Early Saturday at 1 a.m., police responded to the calls of 23-year-old Framingham resident Kevin Corbin. According to police logs, Corbin called 911 reporting that he was lost. After police located Corbin, he was reportedly taken in to custody and arrested on an outstanding warrant.
Later that day at 3 p.m., officers investigated the breaking and entering of a motor vehicle. According to the police report, the car was unlocked and a GPS and shoulder bag were removed from the car’s inventory. The case is under investigation.
At 8:53 p.m. Saturday, an APD officer pulled over a vehicle being driven by Amherst resident Benjamin Coblyn. The officer who pulled Coblyn over reportedly recognized Coblyn and recalled that his license had been previously suspended. Coblyn was then arrested on the charge of operating a motor vehicle with a suspended license.
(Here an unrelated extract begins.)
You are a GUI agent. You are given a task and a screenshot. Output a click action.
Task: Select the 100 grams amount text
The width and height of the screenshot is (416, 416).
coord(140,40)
Late Saturday night and in to Sunday morning, the APD dealt with another large party. According to the log, police responded to a noise complaint at 665 West Street and arrived to find 250 individuals present and a band playing in the building’s basement. Police issued all three residents of the house citations for noise and nuisance house.
As officers were responding to the West Street party, another officer responded to reports of vandalism occurring at Stacker’s Pub. Police reportedly arrested 36-year-old Amherst resident Robert Auffinger on charges of disorderly conduct and destruction of property. Auffinger was reportedly witnessed punching and breaking the front window of the downtown area pub.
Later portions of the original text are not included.